For Indigikitchen, helping native communities harness opportunities for healthy and nutritious food on their reservations is a form of resistance against colonization, with the benefit of revitalizing cultures and pre-contact foods. The online platform also offers people without a Native American background the opportunity to learn about Indigenous food systems in the past and a sustainable future.
“The ways that Indigenous food systems were structured helps us better understand the world around us in our present locations. Not only does this help us relate better to our natural environment and the nourishment that it provides, but it helps us better understand the changes that are occurring, both seasonally and climatically,” says Gladstone. “Learning history can guide us towards a better future for all,” says Gladstone. Gladstone will speak at Food Tank’s summit “The Wisdom of Indigenous Foodways” in partnership with the Swette Center for Sustainable Food Systems at Arizona State University on January 22.
Learning about Indigenous foodways requires non-Native American allies to confront the ways their ancestors have contributed to oppression against Native communities and knowledge. “The role that Native people have played in our daily lives is often minimized or entirely erased. While much of the world’s food comes from thousands of years of Native cultivation of corn, beans, squash, tomatoes, chilies, and potatoes, but it is rarely recognized. And by identifying the agricultural genius behind our favorite foods, we also must reckon with genocide,” says Gladstone.
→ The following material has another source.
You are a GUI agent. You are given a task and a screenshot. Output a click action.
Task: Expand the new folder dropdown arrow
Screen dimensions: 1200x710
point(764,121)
But once allies take this important step, Gladstone says there is still work that must be done in supporting Native communities and Indigenous foodways. “Food system change must happen on every level,” says Gladstone. “Allies can work on restoring access; especially ensuring Native people are able to hunt and harvest on public lands and that grocery store foods are affordable. Finally, families, both Native and non-Native alike, can learn how to cook foods that are local and sustainable,” says Gladstone.